ブルックナー

 ブルックナーは言うまでもなく、19世紀後半に活躍したクラシックの作曲家だ。
 私はここで何度も書いているようにマーラーの復活をきっかけに、多くクラシックを聴くようになった。ブルックナーとマーラーは、師弟関係にあるので、よく書物などでは「ブルックナー・マーラー」などと一括りにされることがある。ブルックナーは1824年生まれなので、1860年生まれのマーラーとは36歳の年の差がある。70年代の半ばにウィーン音楽院で、マーラーはブルックナーから和声を習っている。
 マーラーが交響曲で歌を多用しているのに反して、ブルックナーは一切それがない。だが、宗教曲を除くと、ブルックナーの作品もおおむね交響曲ばかりで、しかもベートーヴェン以来の9曲の呪縛に見事はまっている。だからこそマーラーは、巨大な第8番の後に「大地の歌」を交響曲として発表したのだ。
 さて、これまでブルックナーのレコードやCDを持っていなかったわけではなく、相当昔に、0,3,4,8,9という番号の交響曲をレコード、あるいはCDで持っていた。何回かは聴いている。しかしこれまで、何度聞いても、どこがいいのか解らなかった。
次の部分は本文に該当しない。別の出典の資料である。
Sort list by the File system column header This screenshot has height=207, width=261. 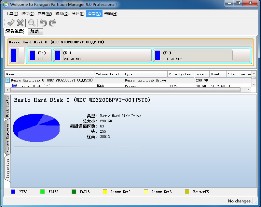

 ブルックナーにかに関しては、昔はよく「天国的」とか言う表現を聞いたことがあるような記憶があるが、独特と言ってもいいスケルツォ(ブルックナークレッシェンドとでも呼びたいような)や、やたらと金管がうるさいというイメージを払拭しきれないでいた。
 最近、タワーレコードでロジェストヴェンスキーのブルックナーの交響曲全集を買った。私はロジェヴェンという人が好きで、ショスタコーヴィチの交響曲全集やら、チャイコフスキーの後期の交響曲やらを愛聴しているが、このブルックナーもなかなかよい。
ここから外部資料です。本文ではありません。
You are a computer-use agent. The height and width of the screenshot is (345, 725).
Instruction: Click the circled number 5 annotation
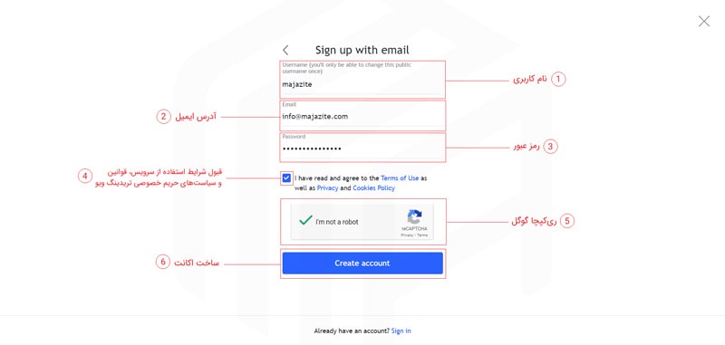click(x=567, y=221)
 これまで聴いたことがなかった、2,5,6と言った曲や、持っていなかった1,7なども面白い。アダージョは綺麗だし、金管もうるさく感じられなくなり、相変わらずランダムできているときにブルックナーのどこかの楽章がかかると、つい必要以上に耳を傾ける。
 もとより、本も読んでいないし、ライナーも読んでいない(輸入盤なので読めないのだが)。だからブルックナーの知識は非常に乏しいのだが、重厚で、そのくせ広がりがあり、巨大な何かを感じる曲が多い。マーラーと違って、描写的なところは少ないような気がする。
 むしろ、ベートーヴェン、ブラームスと来たドイツの交響曲の正当な後継者という気がする。ドイツらしい堅苦しさはやはり備えているように思う。
 昔と違い、1曲聴き通すという聴き方をほとんどしなくなったので、演奏会にでも行かない限り、どうしても部分聴きになる。まあ、それが私の楽しみ方なので、あえてそれを変えようとは思わないし、ブルックナーの後にレインボーでもかかったりすると、一気にそのモードになるので、まだまだブルックナーには浅い。
 クラシックというのは、面白いと思う。昔はブラームスだって面白くないと思っていたが、今では大好きだし、最近はほとんど聴かなかったベッリーニなども好きだ。まだまだ埋もれている作曲家とか、どちらかというと、バッハという大家が私のテリトリーにほとんどいないので、開拓の余地がある。
 ロジェヴェンと言えば、ロシアの指揮者だが、昔ビクターから出ていたメロディアというレーベルは、いい盤がたくさんあった。神保町の古書センターの上の方に、ロシアものを中心にしたCDショップがあり、そこでロシアンロックなども買ったりかつてはしたものなのだが、今でもあの店はあるのだろうか?何年も行ってはいない。店名も忘れた。久々に行ってみようか。・・・芳賀書店には行かないぞ。・・・たぶん。